* **Work required**: Your answer must be the exact lines from the one holding "700x937 pixels." through the end of the entries, with no pictures.

* **Data to process**:
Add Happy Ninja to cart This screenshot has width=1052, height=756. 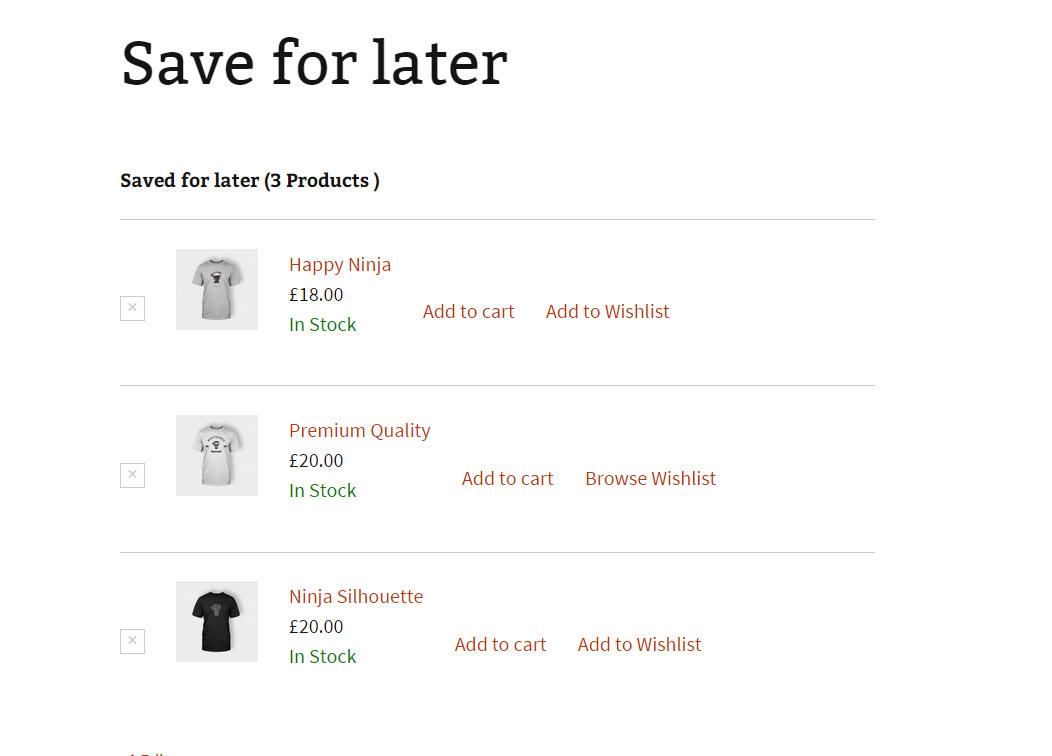point(468,312)
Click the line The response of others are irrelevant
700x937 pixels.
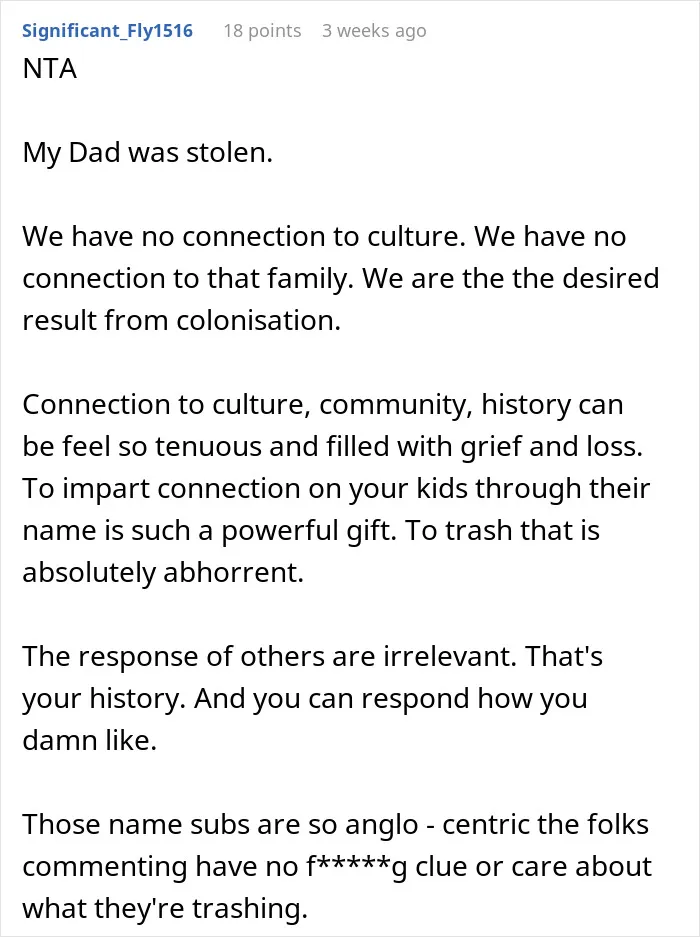point(312,657)
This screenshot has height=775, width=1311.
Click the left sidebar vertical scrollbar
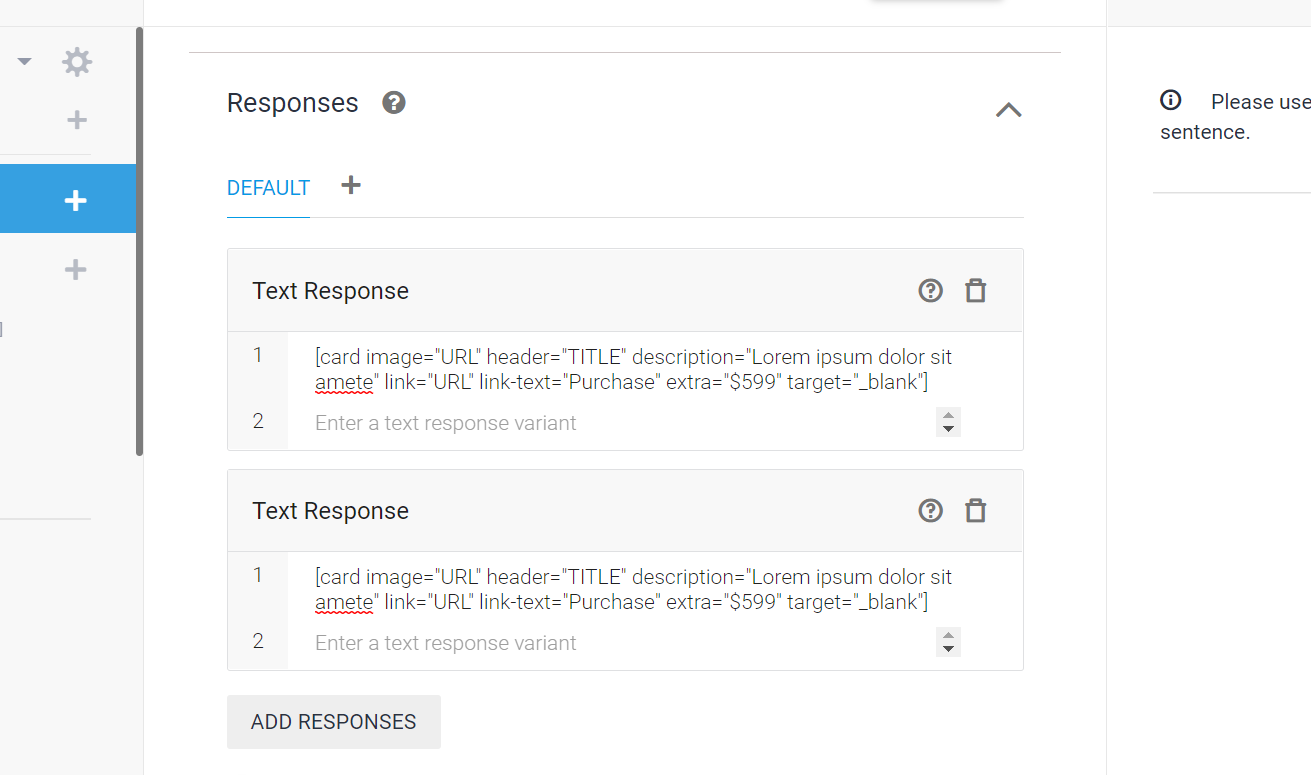point(140,241)
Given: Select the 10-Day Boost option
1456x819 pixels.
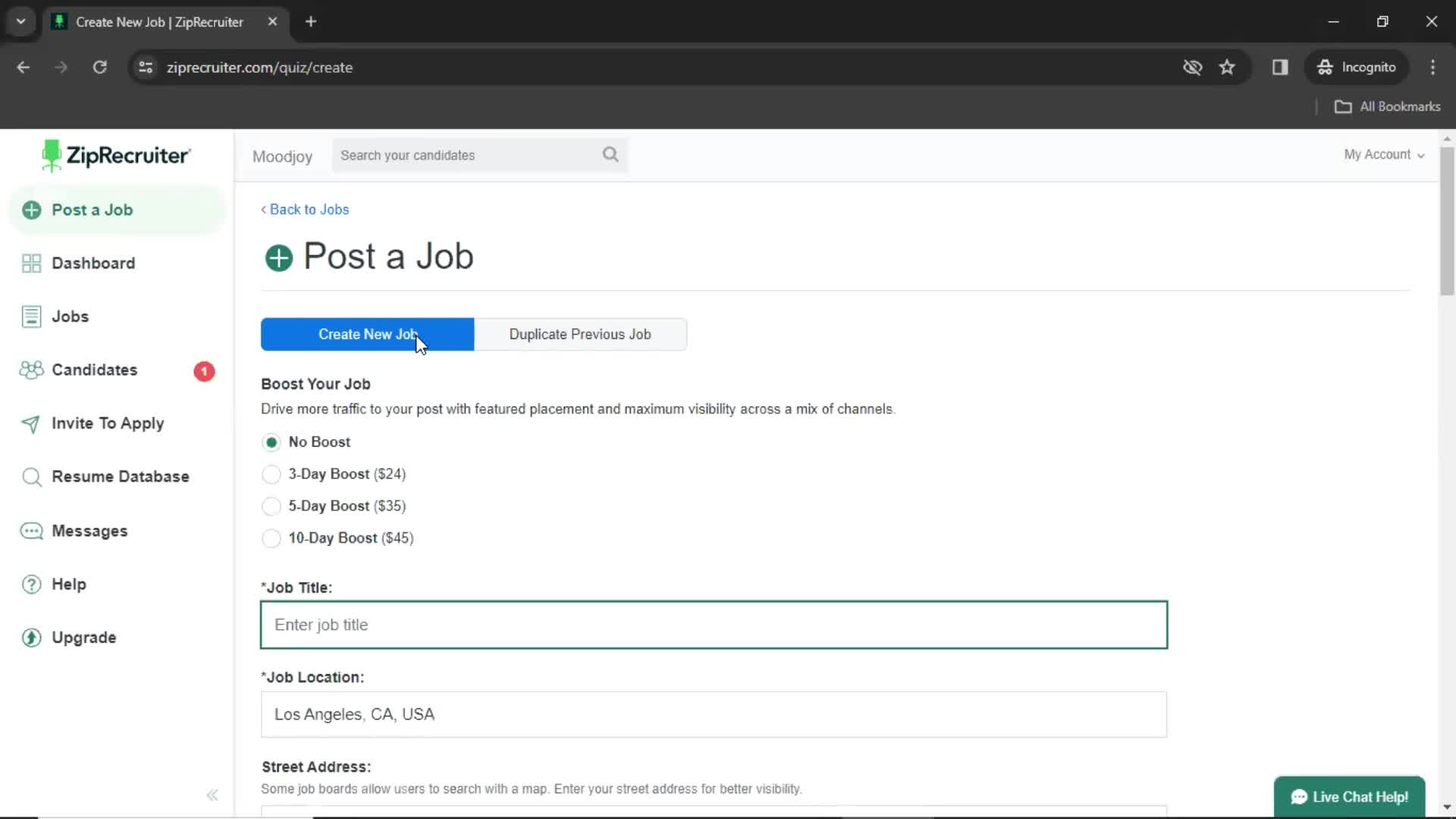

* **Finished task**:
700x937 pixels.
point(312,657)
This screenshot has height=775, width=1311.
Click the left sidebar vertical scrollbar
point(140,241)
Given: Select the 10-Day Boost option
1456x819 pixels.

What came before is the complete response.